I remember, very well rowing out a few hundred feet from shore and stabbin' Flatties, once in awhile a Flounder. My uncle Will liked Flounders.

Then there were the times the squid came in, or the Capelin, so many you could almost walk on water. In a few days the smell of rotting capelin covered the town like a blanket. But the potato crop was always good.

I have many memories from that time in my life, too many to relate. We went to a Salvation Army School, which was the only School in Town. The first year, at Christmas time, I saw a Christmas tree for the first time. I don't think Pentecostals believed in that kind of Christmas. I maybe wrong. Anyway we were each given candies, an apple and an orange, again, a first for me.

In the winter everyone brought a stick of firewood to school to feed the big old pot-bellied stove sitting in the middle of the room.

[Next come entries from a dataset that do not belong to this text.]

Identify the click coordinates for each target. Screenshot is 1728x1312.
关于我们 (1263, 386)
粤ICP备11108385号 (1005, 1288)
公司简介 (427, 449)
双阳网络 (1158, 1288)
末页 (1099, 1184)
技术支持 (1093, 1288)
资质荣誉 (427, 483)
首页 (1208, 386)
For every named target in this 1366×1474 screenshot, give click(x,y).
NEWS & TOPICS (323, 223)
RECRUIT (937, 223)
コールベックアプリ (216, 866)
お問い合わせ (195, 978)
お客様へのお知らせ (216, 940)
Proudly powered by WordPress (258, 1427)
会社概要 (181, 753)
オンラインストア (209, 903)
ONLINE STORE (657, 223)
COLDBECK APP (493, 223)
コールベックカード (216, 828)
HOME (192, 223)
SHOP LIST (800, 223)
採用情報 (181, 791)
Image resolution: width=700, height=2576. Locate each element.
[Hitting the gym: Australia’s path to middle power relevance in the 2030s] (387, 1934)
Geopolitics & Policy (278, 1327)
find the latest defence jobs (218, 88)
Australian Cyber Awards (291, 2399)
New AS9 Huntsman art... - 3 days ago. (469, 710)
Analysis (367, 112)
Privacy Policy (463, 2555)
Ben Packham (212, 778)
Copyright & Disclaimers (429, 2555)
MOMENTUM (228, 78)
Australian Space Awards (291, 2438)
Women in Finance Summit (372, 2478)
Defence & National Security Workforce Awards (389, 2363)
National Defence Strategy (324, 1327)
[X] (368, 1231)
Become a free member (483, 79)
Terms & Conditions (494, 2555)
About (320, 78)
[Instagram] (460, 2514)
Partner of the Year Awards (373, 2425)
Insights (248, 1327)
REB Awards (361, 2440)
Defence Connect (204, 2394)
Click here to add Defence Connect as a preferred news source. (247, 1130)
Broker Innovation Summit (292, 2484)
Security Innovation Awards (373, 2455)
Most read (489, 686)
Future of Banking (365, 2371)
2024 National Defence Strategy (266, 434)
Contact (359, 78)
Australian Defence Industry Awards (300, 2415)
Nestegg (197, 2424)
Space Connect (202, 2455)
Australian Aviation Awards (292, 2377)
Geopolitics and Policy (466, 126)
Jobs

Most of us didn't have pencils or paper. We had a six by twelve inch slate and a piece of chalk. You always carried a small bottle of water and a rag for cleaning the slate.

I don't think Pentecostals were very popular in those days. Pop had renovated the downstairs of Uncle Hughie's house for a Church. We moved from the old family homestead to the upstairs. It was decided to hold a Baptismal service for the three or four converts. As we walked along the edge of town, to the water's edge, a number of people stood and jeered and threw sticks. I'm sure it's different now.

I'll end this part of the story with me catching pneumonia. It took two weeks for the Doctor to get there. I had to go to the Hospital in St. John's. We took a motorboat to Gambo, then by train to St. John's. I'll tell you some more later if you like.